The truth, as often, is probably somewhere in the middle. There are fewer lenders in the market this side of the recession and high street banks are having to rebuild their capital bases. They are lending but, perhaps understandably, they’re looking for safe bets. SMEs are often the ones suffering as a result of a strict risk versus return policy that banks are rigidly adhering to.
But something has to give. SMEs are the large companies of tomorrow. If they are not helped to grow that’s a ticking timebomb for the future economic prospects of UK plc.
Research recently commissioned by the accountancy body ICAEW suggests some SMEs feel ‘bruised’ and ‘scarred’ by the way they have been treated by their banks during the recession and whatever trust that had existed has disappeared as a result.
Relationship managers within banks are perceived as relying on a tick-box mentality when responding to applications for finance.
Other findings revealed that, despite current low interest rates, the fees charges and margins banks require have increased. There is a greater demand for security and personal guarantees which adds further pressure on small businesses when seeking finance.
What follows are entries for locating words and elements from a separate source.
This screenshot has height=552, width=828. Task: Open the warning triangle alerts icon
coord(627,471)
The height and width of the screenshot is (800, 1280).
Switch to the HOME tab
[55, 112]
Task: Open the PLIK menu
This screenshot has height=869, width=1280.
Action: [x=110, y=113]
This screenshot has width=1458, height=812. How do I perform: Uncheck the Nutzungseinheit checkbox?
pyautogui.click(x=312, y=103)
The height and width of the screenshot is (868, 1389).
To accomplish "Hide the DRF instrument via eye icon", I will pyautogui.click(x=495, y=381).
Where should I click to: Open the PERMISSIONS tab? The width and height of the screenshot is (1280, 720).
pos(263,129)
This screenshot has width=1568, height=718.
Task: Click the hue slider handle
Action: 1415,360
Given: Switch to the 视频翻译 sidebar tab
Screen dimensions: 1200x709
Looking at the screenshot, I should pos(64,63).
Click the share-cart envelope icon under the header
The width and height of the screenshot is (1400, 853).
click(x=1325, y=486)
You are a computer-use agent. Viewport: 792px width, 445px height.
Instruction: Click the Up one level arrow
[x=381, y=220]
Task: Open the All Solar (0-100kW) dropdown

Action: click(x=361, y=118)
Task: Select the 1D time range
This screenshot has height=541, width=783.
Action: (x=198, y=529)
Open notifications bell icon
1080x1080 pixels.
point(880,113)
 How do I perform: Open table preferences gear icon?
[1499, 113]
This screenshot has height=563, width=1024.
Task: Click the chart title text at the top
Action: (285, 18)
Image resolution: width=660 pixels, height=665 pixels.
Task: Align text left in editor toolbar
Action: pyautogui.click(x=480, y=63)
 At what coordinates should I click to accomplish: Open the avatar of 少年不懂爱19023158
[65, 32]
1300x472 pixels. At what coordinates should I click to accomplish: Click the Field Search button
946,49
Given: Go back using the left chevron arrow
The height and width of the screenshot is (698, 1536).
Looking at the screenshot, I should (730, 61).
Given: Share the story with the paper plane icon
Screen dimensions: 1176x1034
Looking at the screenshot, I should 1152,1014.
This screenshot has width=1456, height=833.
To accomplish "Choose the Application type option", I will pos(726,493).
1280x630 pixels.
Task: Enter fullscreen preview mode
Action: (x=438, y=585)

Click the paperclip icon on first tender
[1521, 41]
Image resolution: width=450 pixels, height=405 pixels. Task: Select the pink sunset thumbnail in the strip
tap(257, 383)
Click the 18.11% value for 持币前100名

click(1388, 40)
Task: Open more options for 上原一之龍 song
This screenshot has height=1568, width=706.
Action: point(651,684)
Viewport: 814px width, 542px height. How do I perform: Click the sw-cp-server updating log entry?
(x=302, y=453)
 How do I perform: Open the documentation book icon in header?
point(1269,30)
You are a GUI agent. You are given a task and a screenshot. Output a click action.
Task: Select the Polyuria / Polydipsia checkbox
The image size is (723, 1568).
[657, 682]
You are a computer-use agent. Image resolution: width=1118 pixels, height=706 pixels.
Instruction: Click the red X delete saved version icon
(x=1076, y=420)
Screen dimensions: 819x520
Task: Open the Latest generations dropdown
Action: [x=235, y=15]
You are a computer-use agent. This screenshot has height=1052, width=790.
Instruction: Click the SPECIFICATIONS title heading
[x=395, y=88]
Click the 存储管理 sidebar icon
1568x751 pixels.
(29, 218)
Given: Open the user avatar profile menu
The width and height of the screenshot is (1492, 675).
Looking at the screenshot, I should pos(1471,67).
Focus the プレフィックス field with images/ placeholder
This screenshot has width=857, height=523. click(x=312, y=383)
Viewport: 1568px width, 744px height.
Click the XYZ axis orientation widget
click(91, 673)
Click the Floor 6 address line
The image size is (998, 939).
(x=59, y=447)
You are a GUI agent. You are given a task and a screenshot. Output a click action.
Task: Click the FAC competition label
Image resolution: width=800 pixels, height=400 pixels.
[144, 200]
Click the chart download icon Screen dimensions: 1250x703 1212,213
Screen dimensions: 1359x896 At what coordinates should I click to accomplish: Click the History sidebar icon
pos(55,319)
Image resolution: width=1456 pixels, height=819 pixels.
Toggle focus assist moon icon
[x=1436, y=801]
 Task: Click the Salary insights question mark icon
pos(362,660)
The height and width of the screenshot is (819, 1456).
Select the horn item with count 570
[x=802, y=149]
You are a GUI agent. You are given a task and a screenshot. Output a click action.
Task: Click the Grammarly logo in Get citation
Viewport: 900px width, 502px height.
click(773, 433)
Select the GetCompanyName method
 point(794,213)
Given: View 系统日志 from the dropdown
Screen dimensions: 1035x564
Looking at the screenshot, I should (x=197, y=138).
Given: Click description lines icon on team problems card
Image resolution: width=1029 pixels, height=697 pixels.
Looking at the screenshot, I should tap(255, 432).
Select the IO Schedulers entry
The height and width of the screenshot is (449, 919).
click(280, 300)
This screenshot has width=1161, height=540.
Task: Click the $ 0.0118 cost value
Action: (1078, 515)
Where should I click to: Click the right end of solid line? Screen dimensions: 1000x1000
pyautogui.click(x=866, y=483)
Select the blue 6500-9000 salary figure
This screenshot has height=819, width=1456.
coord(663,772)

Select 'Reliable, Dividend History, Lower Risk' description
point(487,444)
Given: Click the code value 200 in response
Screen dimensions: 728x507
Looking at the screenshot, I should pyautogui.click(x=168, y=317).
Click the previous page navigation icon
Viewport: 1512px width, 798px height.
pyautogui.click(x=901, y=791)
The process for applying for finance itself takes longer and there are inconsistent messages from the banks as to whether the application will be successful.
The ICAEW’s recommendations include banks making a greater effort in making contact between key local bank personnel and businesses and greater clarity in the process of applying for finance including a commitment by banks to a 28 day turnaround for 95 per cent of finance applications.
But it is also true that SMEs need to quickly come to terms with the brave new world of accessing finance. Banks aren’t the only game in town of course but they remain the first port of call for many businesses.
I’ve noticed a change in attitude amongst business leaders in recent months. They still think banks should be lending more but many now take the view that SMEs aren’t doing enough to make themselves an attractive proposition to lenders. At an Insider event this week we were told that often business plans are not robust enough and that SMEs are still taking the attitude that they are entitled to money rather than accepting it needs to be earned.
Non-executive directors and mentors who are used to dealing with the banks can be a great help here but many small businesses are reluctant to take on that additional expense in the current climate.
It’s a real problem and the Basel 3 regulations which will impose even greater capital requirements on the banks won’t make life any easier on the lending front.
Work clearly needs to be done by banks and SMEs to help repair the damaged relationship the ICAEW highlights. But it’s too important an issue to be left to them alone. More needs to be done at a governmental level to ensure that the lenders of first resort don’t leave small businesses drinking in the last chance saloon.